___ PASSAGE PROVIDED ___

Input Formats

3 Input Formats

There are five different input formats for the different purposes of CCVisu: the CVS/SVN log-file formats for extracting the co-change graph from a CVS/SVN repository, the Doxygen XML output format (DOX) for extracting the software relations from a source code directory after Doxygen had processed the directory, graphs in Relational Standard Format (RSF) to enable the use of CCVisu for any graphs or previously stored relations, and layouts in text format (LAY) (previously computed with CCVisu or a compatible tool).

3.1 CVS/SVN Log File (CVS/SVN)

CCVisu can be used to extract a co-change graph [BN05a], which is an abstraction of the history in a software repository, from either CVS log files in text format (produced with ’cvs log -Nb’) or SVN log files in XML format (produced with ’svn log -v –xml’). CCVisu uses the log files to directly compute a co-change visualization, or to dump the co-change information into an RSF file, which can serve as input for another tool (if CCVisu is used as pure fact-extractor) or as input for CCVisu in a later processing phase. The mode of operation depends on the parameter -outFormat.

The version control system CVS does not directly keep the information about which files were checked-in together in the repository. The transactions need to be recovered from the logged information about time, user, and log message. The current CVS reader implements the heuristic used in cvs2cl (available at http://www.red-bean.com/cvs2cl) : it considers a sequence of changes of files as one change transaction if the changes have the same user login, the same log message, and time stamps that differ by at most 180 s (the constant can be adjusted by parameter -timeWindow). The co-change graph is extracted on file level. However, if a more fine-grained visualization is necessary (e.g., on method level), the techniques used in Rose [ZDZ03] can be integrated as additional reader. On the other hand, co-change graphs on higher levels (e.g., on package level) can be obtained by applying a technique called ’lifting’.

3.2 Doxygen File (DOX)

CCVisu can be used as fact-extractor for Doxygen XML files. For a given software system, Doxygen can be applied to the source-code directory in order to produce a directory of XML files that describe the structure of the software system (the option to produce XML output can be enabled in the Doxygen configuration file Doxyfile ).

___

#### WRITTEN REQUEST
Continue the CCVisu input formats documentation from the end of the Doxygen File (DOX) paragraph. The data below comes from a separate source and is unrelated to the CCVisu input formats documentation.

___ DATA EXCERPT ___

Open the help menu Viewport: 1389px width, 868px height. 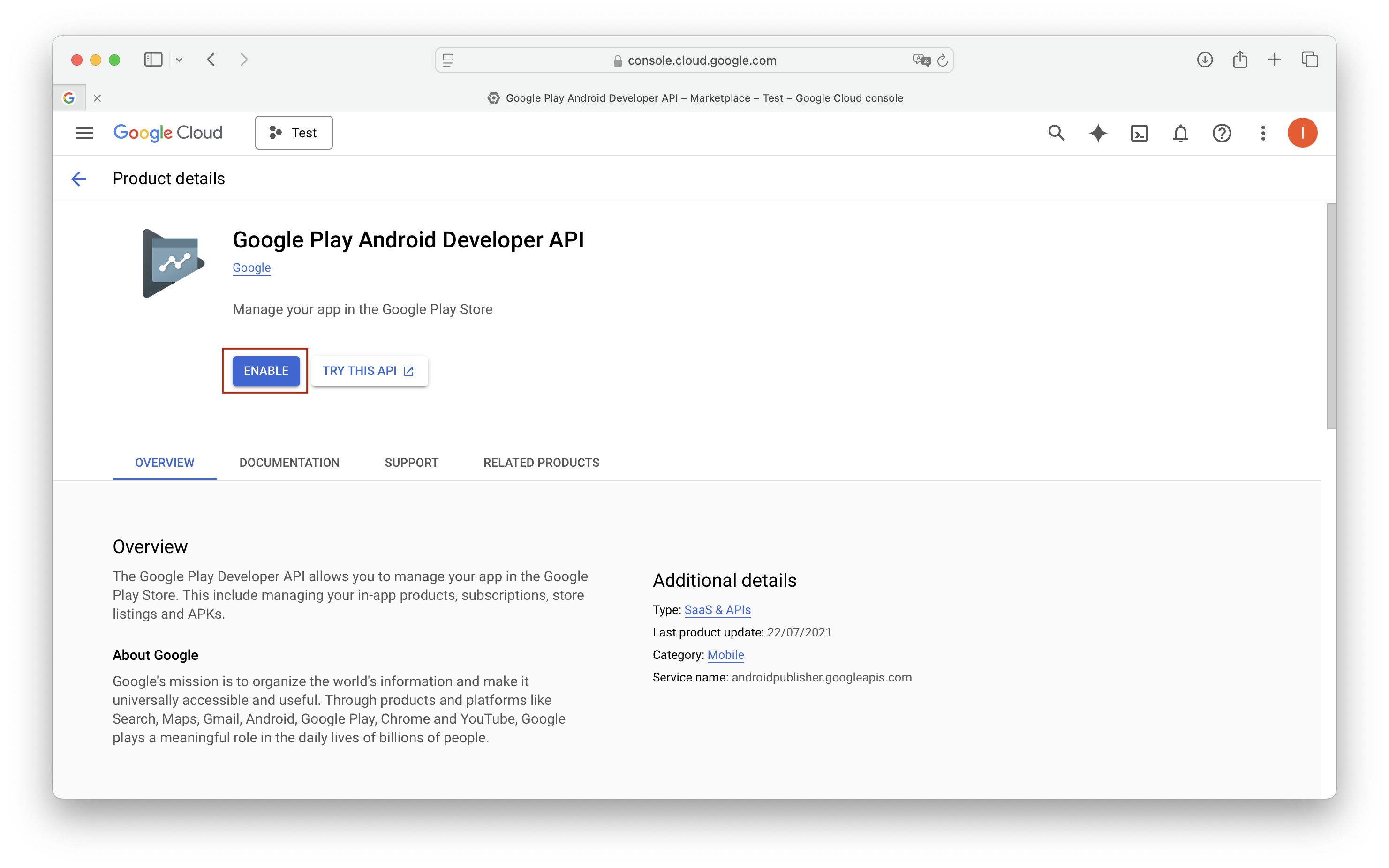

___

#### IN RESPONSE
Given such an XML output directory, CCVisu can be applied to extract an RSF file that contains the most important software graphs, such as the inheritance graph, containment graph, and call graph:

ccvisu.sh -inFormat DOX -i xml/index.xml -outFormat RSF -o DOXgraphs.rsf

The main XML file in this case is xml/index.xml, and the following relations are written to the file DOXgraphs.rsf.

Basic Doxygen relations:

COMPOUND     <compound-kind>    <compound-id>       <compound-name>
MEMBER       <member-kind>      <member-id>         <member-name>
CONTAINEDIN  <member-id>        <compound-id>
BASEDON      <compound-id>      <basecompound-id>   <protection-kind>  <virtual-kind>
REFERSTO     <member-id>        <referredmember-id>
LOCATEDAT    <compound-id>      <file-path>         <line-no>
LOCATEDAT    <member-id>        <file-path>         <line-no>

Derived relations:

REF<kind>    <referrer-name>         <referred-name>
refFile      <referrer-file-name>    <referred-file-name>
refClass     <referrer-class-name>   <referred-class-name>

The relation REF<kind> is derived from relation REFERSTO, where the ids are replaces by their names and the second element is of the category <kind>, e.g., REFvariable, REFfunction, ... The category <kind> can be any of the following: define, property, event, variable, typedef, enum, enumvalue, function, signal, prototype, friend, dcop, slot.

The relation refFile (refClass) is derived from relation REFERSTO, where the ids are replaced by the names of the containing files (classes), i.e., this relation is the ’lifting’ of the REF<kind> relation to the file (class) level.

3.3 Graph (RSF)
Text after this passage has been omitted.